Layoffs at Stern foreclosure law firm; will election influence state investigation?
Wake up and good morning. Here's the start of Thursday morning's emailed memo issued by the Plantation, Fla.-based foreclosure law firm of David J. Stern announcing the latest round of about 560 layoffs in the wake of mortgage giants Fannie Mae and Freddie Mac descending on the Stern offices to remove their case files and cut ties with the firm. Stern was once the 9th largest Broward County employer with 1,600 employees.
The memo, which the South Florida Sun Sentinel shows here in its entirety, begins like this:
As you are likely aware, recent turbulence in the mortgage industry has had a profound impact on our business. The referral of new business has decreased by over 90 percent in the last six months. This week Fannie Mae and Freddie Mac announced that they will no longer be utilizing our services. While we are doing everything possible to guide the company successfully through these difficult times, these developments mandate that we take immediate action to align the business with current realities.
It is with a heavy heart that I must announce that due to the loss in business, we regret to inform you that we are laying-off roughly 70% of our staff across the company and you have been selected to be part of the cutbacks....
Oh yeah. The email was time-stamped 10:30 a.m. and the memo says Stern employee badges would be deactivated by 11:30 a.m.
It's one more sign that Florida's so-called foreclosure mills, law firms that mass produce foreclosure documents for bank clients to enable seizure of homes behind on mortgage payments, are suffering a backlash for improper work. Stern was the heavyweight of the foreclosure mills, but the law firm and three others remain under investigation by the Florida Attorney General for allegedly fabricating and/or presenting false and misleading documents in foreclosure cases. Among those four is Tampa's Florida Default Group.

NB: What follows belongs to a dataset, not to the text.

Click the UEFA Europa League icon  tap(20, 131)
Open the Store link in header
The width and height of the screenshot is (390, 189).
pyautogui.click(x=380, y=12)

Florida Attorney General Bill McCollum will leave office at the end of this year and will be succeeded by newly elected Pam Bondi, a Republican who has been a frequent legal analyst for Fox News, A New York Times story on Nov. 3 notes Florida defense lawyers are hopeful but are not sure if Bondi is motivated to continue the inquiry into foreclosure mills. As St. Petersburg defense attorney Matthew Weidner tells the New York Times: "Bondi’s election presents the possibility for continuation of the aggressive stance taken by McCollum." But the same story adds: "How better to reward the law firms that supported her, he asked, than to end the foreclosure mills and allow new firms to represent the banks in court?"
Bondi's campaign web site mentions mortgage fraud committed by scam artists but, the story says, does not address the controversy over foreclosure documentation roiling the courts in Florida.
So, will Bondi prove to be the key to Florida's foreclosure mill fiasco?